Arlés del Rio, Untitled from the series Esperando que caigan las cosas del cielo or Deporte nacional (Hoping That Things Fall from the Sky or National Sport), 2012. Shelley and Donald Rubin Private Collection.

The exhibition, part of the Shelley and Donald Rubin Exhibition Series, features works by 16 established and emerging artists: Jesoviel Abstengo-Chaviano, Alejandro Aguilera, Carlos Cárdenas, Yunier Hernández Figueroa, Duniesky Martín, Frank Ernesto Martínez González, Bernardo Navarro Tomas, Juan Padrón, Douglas Pérez Castro, Arlés del Rio, Perfecto Romero, Reynerio Tamayo, José Angel Toirac, Harold Vázquez Ley, Villalvilla, and Quisqueya Henríquez.  Mr. Rubin is a 1956 alumnus of Oglethorpe University.

The exhibition is curated by Rachel Perera Weingeist, director and curator of The 8th Floor in New York, and Elizabeth Peterson, director of the OU Museum of Art, with an exhibition essay by Orlando Hernández, a Havana-based curator. The original exhibition concept was the result of a long collaboration between Weingeist and Hernández that culminated in the summer of 2013 at The 8th Floor Gallery in New York.

Baseball is today, without distinction of classes, age and sex,
the preferred diversion of all [Cubans].”
– El Sport (Havana), Sept. 2, 1886

The arrival of baseball in Cuba coincided with the emergence of the independence movement in 1868. The sport quickly became a collective emblem of national identity. A love for baseball connects Cubans across race, religion, politics and geography. Pop-flys, stolen bases, and home runs provide meaningful and accessible imagery for Cuban artists. Responding not only to the sport as national pastime, their work has further sought to convey larger complexities within Cuban society. Stealing Base presents the work of a diverse range of contemporary artists, living in Cuba and in the U.S., who have found potency in the imagery of the sport.

“Without question, baseball is a great generator of meanings,” writes Orlando Hernández in his exhibition essay. “The game can and should be used as a grand metaphor to express or to understand not only art but the very reality in which we live.”

“Baseball has played an important role in the impugning, critical, and revolutionary spirit that Cuban artists have demonstrated when faced with acts of dogmatism, official intolerance, and censorship,” Hernández concludes. “Thanks to these brave artists, we realize that the game is not over yet.”

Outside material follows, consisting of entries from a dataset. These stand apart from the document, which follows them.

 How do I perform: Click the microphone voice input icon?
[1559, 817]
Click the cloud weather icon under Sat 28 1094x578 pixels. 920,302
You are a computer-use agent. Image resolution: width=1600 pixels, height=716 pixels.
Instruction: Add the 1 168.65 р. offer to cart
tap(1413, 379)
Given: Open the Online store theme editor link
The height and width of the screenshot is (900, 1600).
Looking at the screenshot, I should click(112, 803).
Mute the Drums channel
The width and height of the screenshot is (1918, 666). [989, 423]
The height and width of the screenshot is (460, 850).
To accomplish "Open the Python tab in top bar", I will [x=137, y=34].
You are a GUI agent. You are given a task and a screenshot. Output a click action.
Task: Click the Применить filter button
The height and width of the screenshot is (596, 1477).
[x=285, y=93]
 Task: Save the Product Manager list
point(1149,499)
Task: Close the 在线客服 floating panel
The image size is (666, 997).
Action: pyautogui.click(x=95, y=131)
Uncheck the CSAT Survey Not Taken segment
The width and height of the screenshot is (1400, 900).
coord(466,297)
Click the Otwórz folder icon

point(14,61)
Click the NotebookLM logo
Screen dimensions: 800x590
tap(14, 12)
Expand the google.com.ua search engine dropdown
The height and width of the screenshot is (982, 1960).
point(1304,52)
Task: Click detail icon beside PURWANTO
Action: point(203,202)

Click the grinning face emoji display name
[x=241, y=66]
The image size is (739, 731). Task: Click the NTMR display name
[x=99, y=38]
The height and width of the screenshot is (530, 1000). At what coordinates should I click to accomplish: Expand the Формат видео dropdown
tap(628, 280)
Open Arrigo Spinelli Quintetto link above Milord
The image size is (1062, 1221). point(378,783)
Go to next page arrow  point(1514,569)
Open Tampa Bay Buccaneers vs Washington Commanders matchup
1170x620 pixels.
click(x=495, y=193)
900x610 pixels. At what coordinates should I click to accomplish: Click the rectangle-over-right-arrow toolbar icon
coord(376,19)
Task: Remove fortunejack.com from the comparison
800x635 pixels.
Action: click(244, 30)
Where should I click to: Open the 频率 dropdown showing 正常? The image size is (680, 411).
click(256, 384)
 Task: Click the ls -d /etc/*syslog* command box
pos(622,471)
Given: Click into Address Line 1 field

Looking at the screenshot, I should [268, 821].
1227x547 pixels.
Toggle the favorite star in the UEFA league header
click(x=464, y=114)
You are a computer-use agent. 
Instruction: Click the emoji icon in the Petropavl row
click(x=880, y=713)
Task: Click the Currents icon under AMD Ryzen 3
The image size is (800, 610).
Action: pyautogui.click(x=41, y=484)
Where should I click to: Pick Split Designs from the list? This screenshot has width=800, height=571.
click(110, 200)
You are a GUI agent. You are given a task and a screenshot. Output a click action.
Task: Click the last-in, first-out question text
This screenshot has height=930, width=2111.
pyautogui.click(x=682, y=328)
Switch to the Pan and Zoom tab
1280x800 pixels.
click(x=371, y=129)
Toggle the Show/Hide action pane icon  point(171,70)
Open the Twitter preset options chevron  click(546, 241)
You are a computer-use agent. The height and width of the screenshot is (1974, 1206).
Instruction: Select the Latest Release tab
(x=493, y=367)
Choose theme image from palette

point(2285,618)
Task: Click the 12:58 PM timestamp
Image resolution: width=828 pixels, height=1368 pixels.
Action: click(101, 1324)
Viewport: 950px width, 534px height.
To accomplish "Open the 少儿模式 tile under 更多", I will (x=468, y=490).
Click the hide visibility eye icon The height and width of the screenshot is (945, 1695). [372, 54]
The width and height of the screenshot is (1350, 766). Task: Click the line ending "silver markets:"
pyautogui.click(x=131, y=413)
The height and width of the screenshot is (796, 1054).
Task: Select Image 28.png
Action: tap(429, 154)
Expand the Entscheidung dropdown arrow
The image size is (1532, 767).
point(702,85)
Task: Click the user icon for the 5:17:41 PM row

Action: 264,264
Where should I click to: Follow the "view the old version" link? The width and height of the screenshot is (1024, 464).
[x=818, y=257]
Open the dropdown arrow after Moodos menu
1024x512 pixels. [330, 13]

A series of events celebrating baseball and Cuban culture will accompany the exhibition:

  • September 17, 7:00 p.m., “Art, Activism & Social Justice,” by Elizabeth Peterson, Director, Oglethorpe University Museum of Art. Ms. Peterson who is also an adjunct professor for a CORE Art & Culture class at OU, will explore the use of art in propaganda and protest in both Cuba and elsewhere.
  • October 1, 7:00 p.m., “Ideas & Inspirations,” by Atlanta-based artist Alejandro Aguilera.  Mr. Aguilera is an Atlanta-based artist creating a special installation in Stealing Base.  He will talk about his personal connections to the island and how his memories play out in his art.
  • October 15, 7:00 p.m., “Baseball:  A Bridge for Reconciliation” by Hoji Silva Miret, a freelance consultant in leisure travel and tourism.  Mr. Miret immigrated to the U.S. recently and is living in New York City.  He will be talking about travel and tourism and U.S./Cuba relations.
  • October 22, 7:00 p.m., “From Peter Pan to Atlanta,” by Jorge Fernandez, Vice President, Global Commerce, Metro Atlanta Chamber. Mr. Fernandez came to the U.S. via Miami at the age of 10 through Operation Peter Pan.  He was a command pilot for the United States Air Force for 22 years, a Vice President for Delta Air Lines, and is now a Vice President for MAC.  He will discuss his personal story.
  • October 29, 7:00 p.m., “Snowplows in Havana: Irony in Cuban Art,” by Dr. Gail Gelburd, Professor of Art History, Eastern Connecticut State University. Dr. Gelburd curated Aijaco: Stirrings of the Cuban Soul. Her research projects focus on socio-political discourse, environmental issues, global perspectives and non-Eurocentricities.
  • November 5, 7:00 p.m., “Rundown between Spain and the USA: Cuban Independence and National Identity,” by Dr. Nicholas Maher, Associate Professor of History, Oglethorpe University. Dr. Maher will lecture about the late 19th century Cuban Independence Movement and the background to Cuban national identity in navigating a path between Spanish and U.S. cultures.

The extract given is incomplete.